## The task
Please rewrite the rows, starting at the line that has "You are a GUI" and stopping after the line that has "point(75,126)", swapping "checkbox" for "check box" and leaving everything else unchanged.

## Material provided
^^^^^^^^^^^^^^^^
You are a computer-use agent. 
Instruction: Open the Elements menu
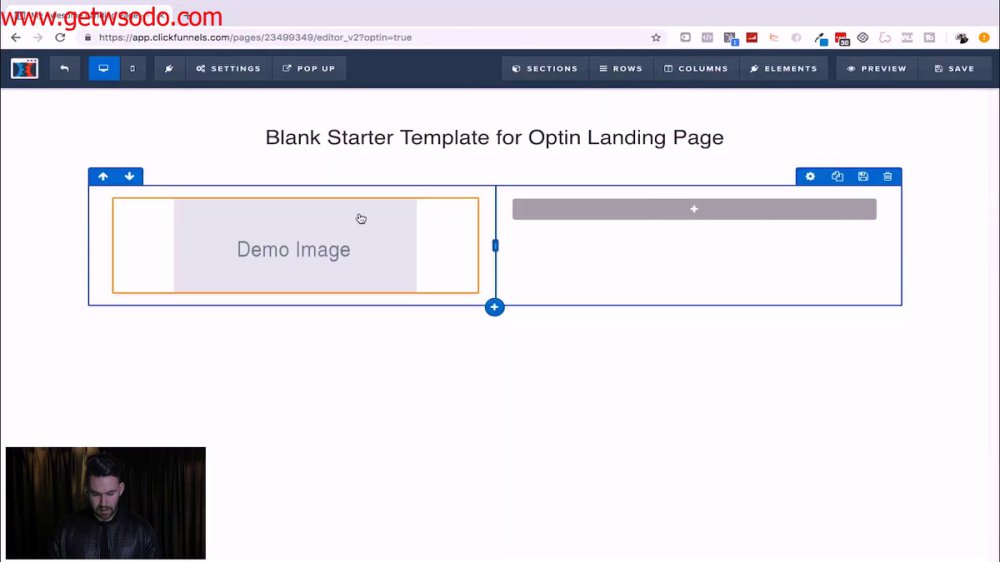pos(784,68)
^^^^^^^^^^^^^^^^
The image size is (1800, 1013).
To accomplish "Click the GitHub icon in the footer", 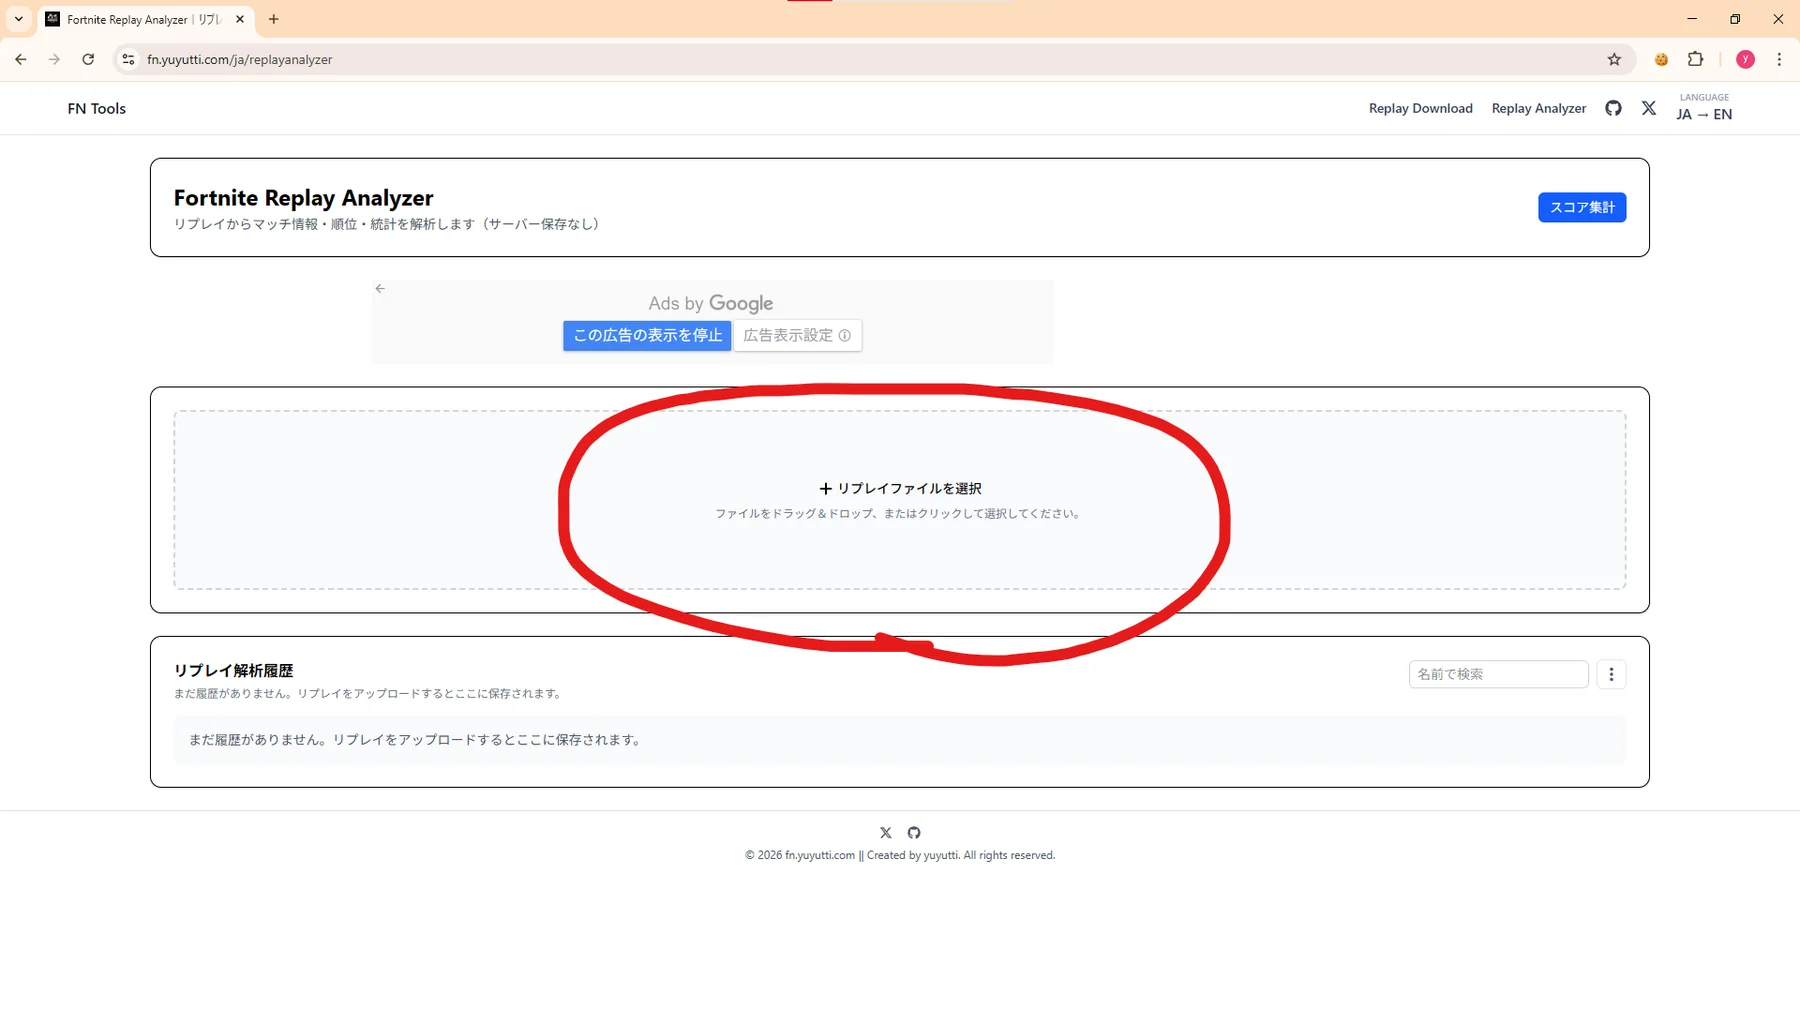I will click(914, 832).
^^^^^^^^^^^^^^^^
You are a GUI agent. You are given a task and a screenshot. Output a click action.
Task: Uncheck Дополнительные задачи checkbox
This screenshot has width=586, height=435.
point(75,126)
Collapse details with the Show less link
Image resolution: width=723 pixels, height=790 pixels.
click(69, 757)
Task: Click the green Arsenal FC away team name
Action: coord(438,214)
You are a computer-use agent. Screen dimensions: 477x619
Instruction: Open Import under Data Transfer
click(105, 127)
^^^^^^^^^^^^^^^^
## Result of the exercise
You are a GUI agent. You are given a task and a screenshot. Output a click action.
Task: Uncheck Дополнительные задачи check box
This screenshot has width=586, height=435.
point(75,126)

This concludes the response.